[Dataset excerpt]
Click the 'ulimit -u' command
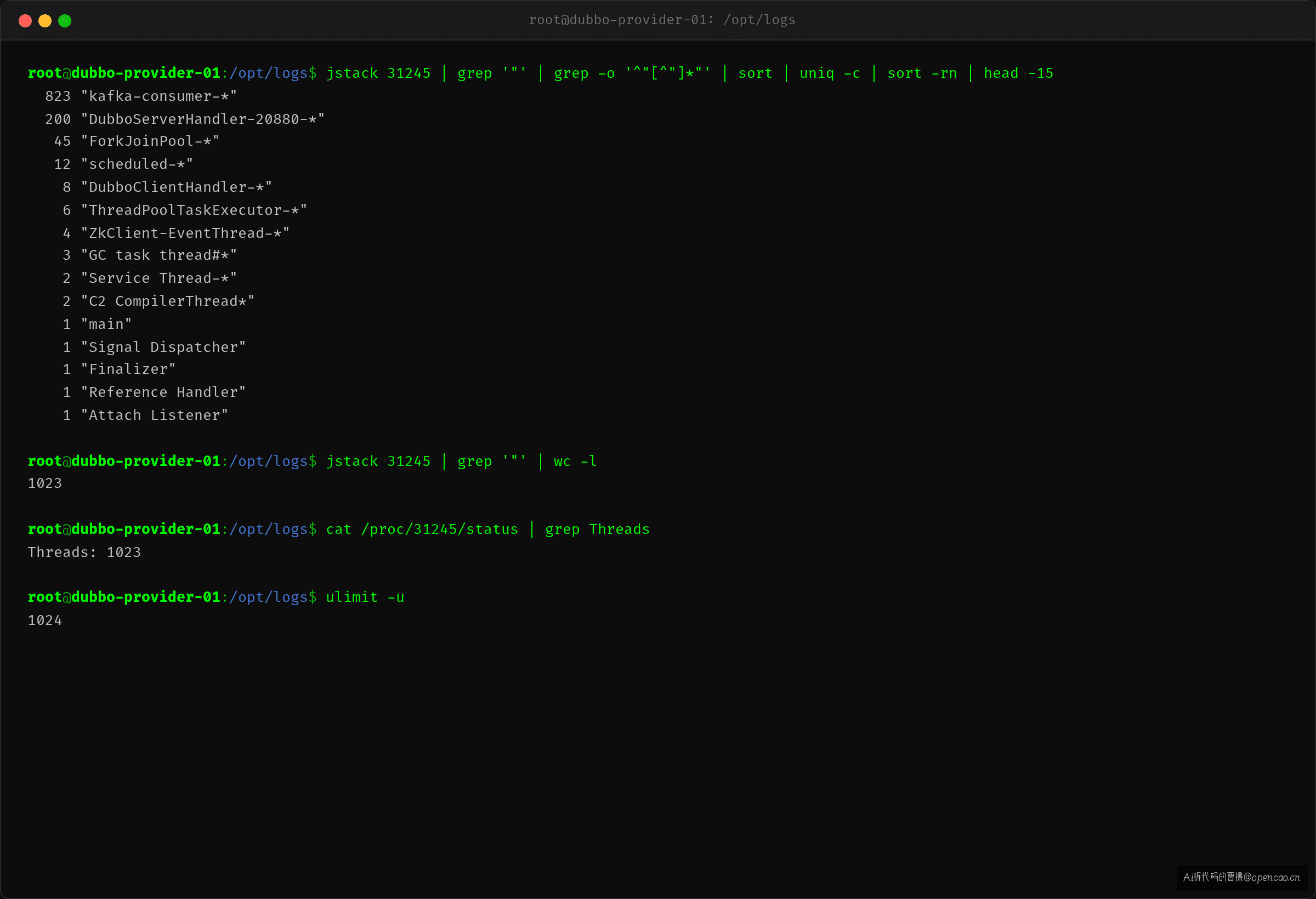This screenshot has height=899, width=1316. (x=365, y=598)
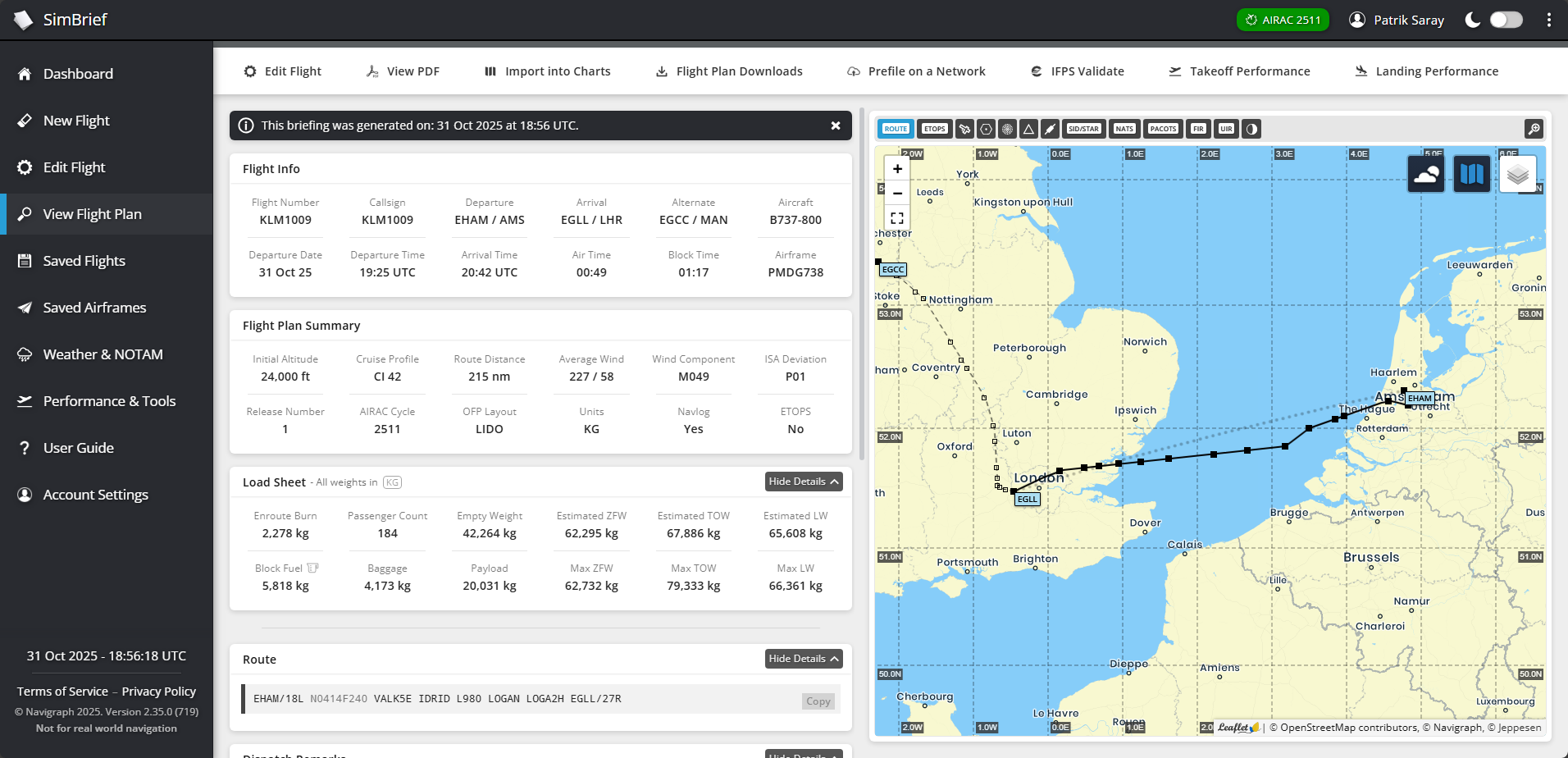Select Flight Plan Downloads tab
The image size is (1568, 758).
click(x=729, y=71)
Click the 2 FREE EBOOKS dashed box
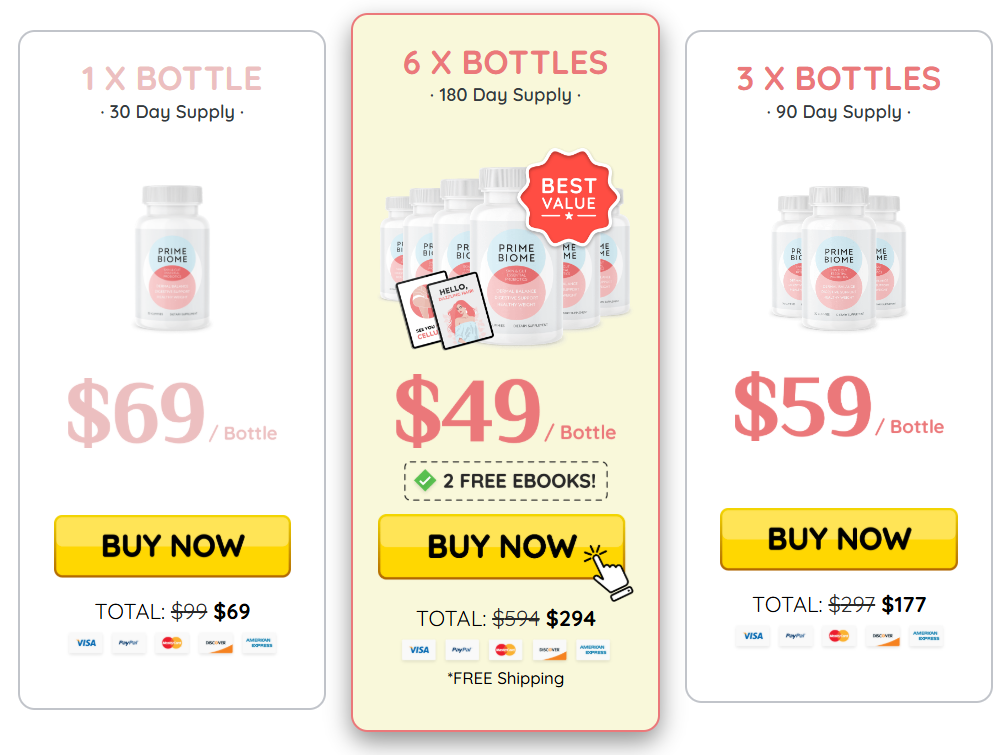Image resolution: width=1006 pixels, height=755 pixels. [x=506, y=480]
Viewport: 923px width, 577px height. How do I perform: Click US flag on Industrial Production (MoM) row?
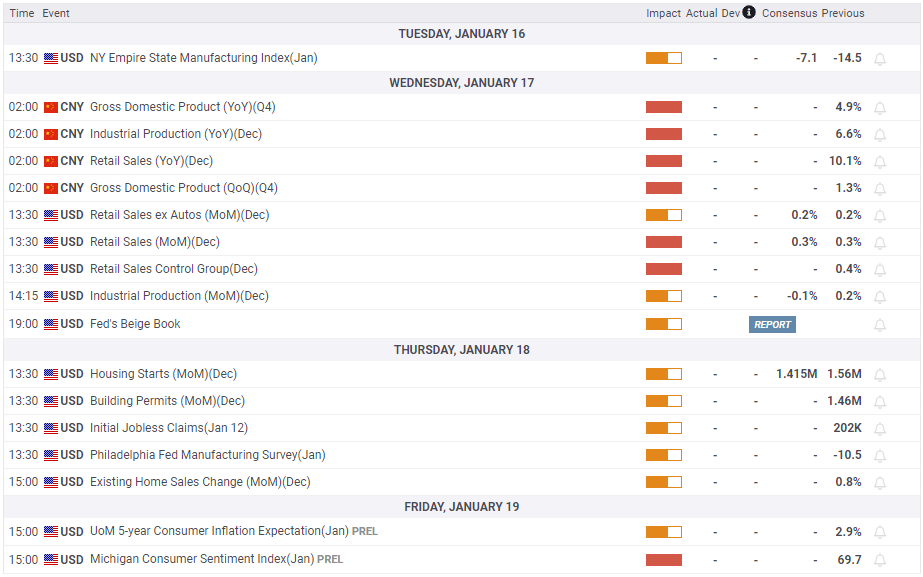click(51, 296)
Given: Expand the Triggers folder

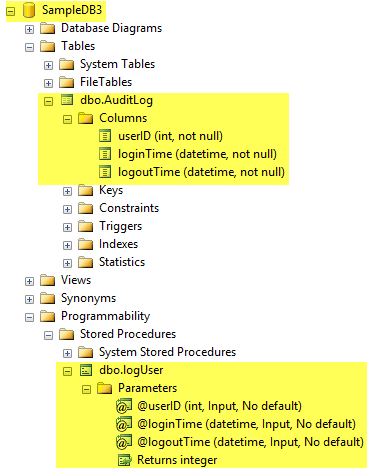Looking at the screenshot, I should click(x=67, y=227).
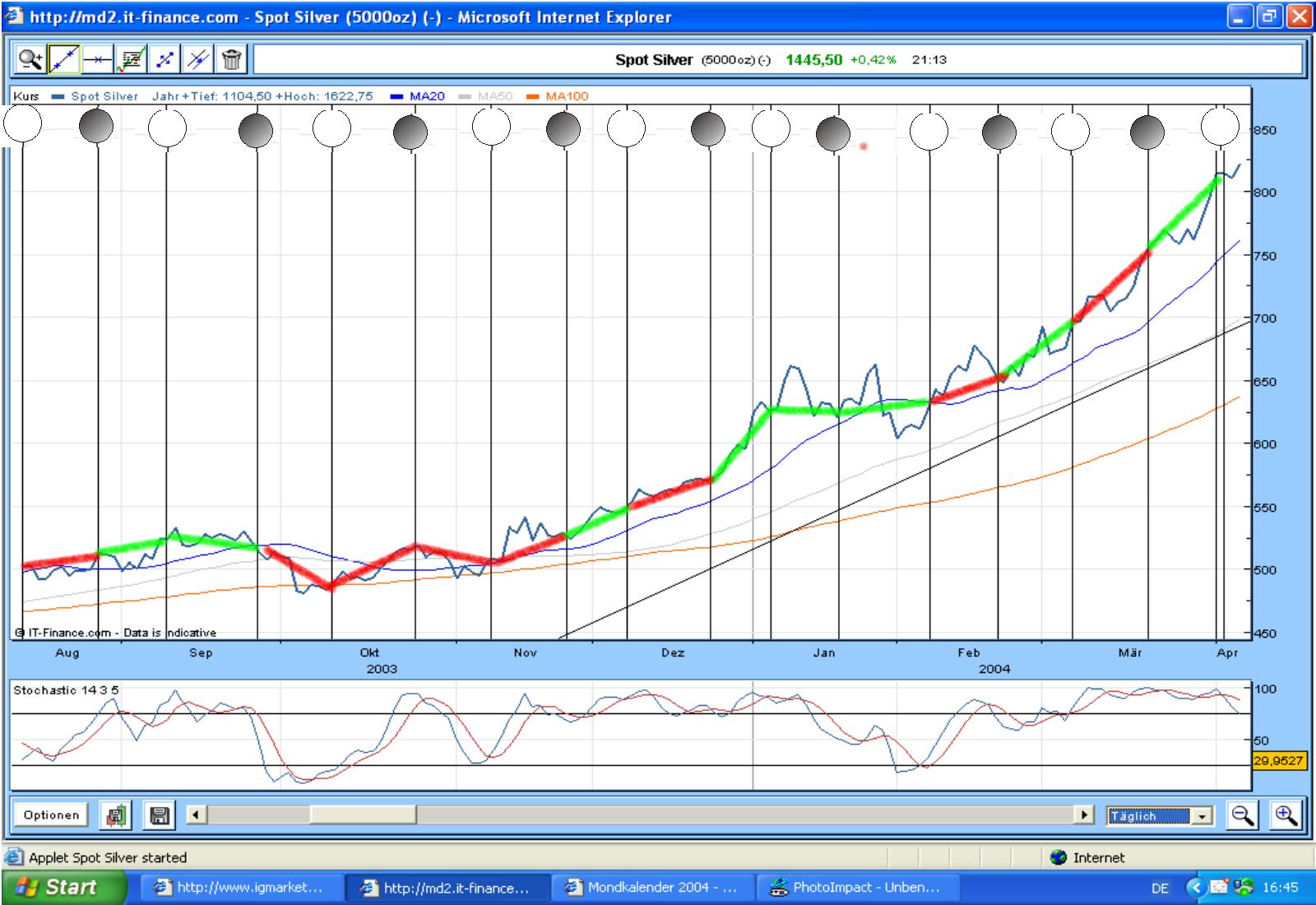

Given request
Copy out the rows above word for word, leaving out the pictures.

Written reply
Click the 'ulimit -u' command
This screenshot has height=899, width=1316. (x=365, y=598)
Select Flight Plan Downloads tab
The image size is (1568, 758).
click(x=729, y=71)
Click the 2 FREE EBOOKS dashed box
Image resolution: width=1006 pixels, height=755 pixels. [x=506, y=480]
Viewport: 923px width, 577px height. How do I perform: Click US flag on Industrial Production (MoM) row?
click(51, 296)
Given: Expand the Triggers folder

Looking at the screenshot, I should click(x=67, y=227).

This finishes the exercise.